Największy upadek banku w USA od 2008 r.

SVB trafił w piątek pod kontrolę państwa po tym, gdy nie był w stanie wypłacić klientom masowo wycofującym swoje środki. Upadek 16. największego banku w USA jest największym takim przypadkiem od 2008 r. i wzbudził obawy o szersze negatywne efekty dla innych banków oraz dla firm z Doliny Krzemowej, dla których pełnił kluczową rolę.
"Jestem zdeterminowany, aby odpowiedzialni za ten zamęt zostali pociągnięci do pełnej odpowiedzialności, a także do kontynuowania wysiłków na rzecz wzmocnienia nadzoru i regulacji większych banków, tak abyśmy ponownie nie znaleźli się w takiej sytuacji" - oświadczył Biden.
Dodał, że "Amerykanie i amerykańskie firmy mogą ufać, że ich depozyty bankowe będą tam, kiedy będą ich potrzebować".

[Materiał źródłowy]
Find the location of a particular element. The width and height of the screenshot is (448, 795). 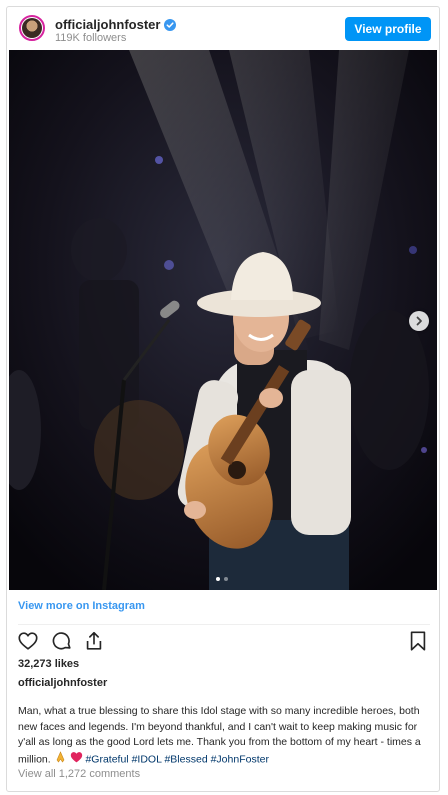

[Polecenie 1] Na podstawie wybranego fragmentu wyjaśnij, dlaczego SVB trafił pod kontrolę państwa.
[Polecenie 2] Wypisz wszystkie deklaracje Bidena przytoczone w wybranym fragmencie.
[Polecenie 3] Powtórz dosłownie urywek wybranego fragmentu od "Największy upadek banku" do "pełnił kluczową rolę.".

[Odpowiedź 1] SVB trafił w piątek pod kontrolę państwa, ponieważ nie był w stanie wypłacić pieniędzy klientom, którzy masowo wycofywali swoje środki.

[Odpowiedź 2]
1. Odpowiedzialni za zamęt zostaną pociągnięci do pełnej odpowiedzialności.
2. Będą kontynuowane wysiłki na rzecz wzmocnienia nadzoru i regulacji większych banków, aby ponownie nie dojść do takiej sytuacji.
3. Amerykanie i amerykańskie firmy mogą ufać, że ich depozyty bankowe będą dostępne, kiedy będą ich potrzebować.

[Odpowiedź 3]
Największy upadek banku w USA od 2008 r.

SVB trafił w piątek pod kontrolę państwa po tym, gdy nie był w stanie wypłacić klientom masowo wycofującym swoje środki. Upadek 16. największego banku w USA jest największym takim przypadkiem od 2008 r. i wzbudził obawy o szersze negatywne efekty dla innych banków oraz dla firm z Doliny Krzemowej, dla których pełnił kluczową rolę.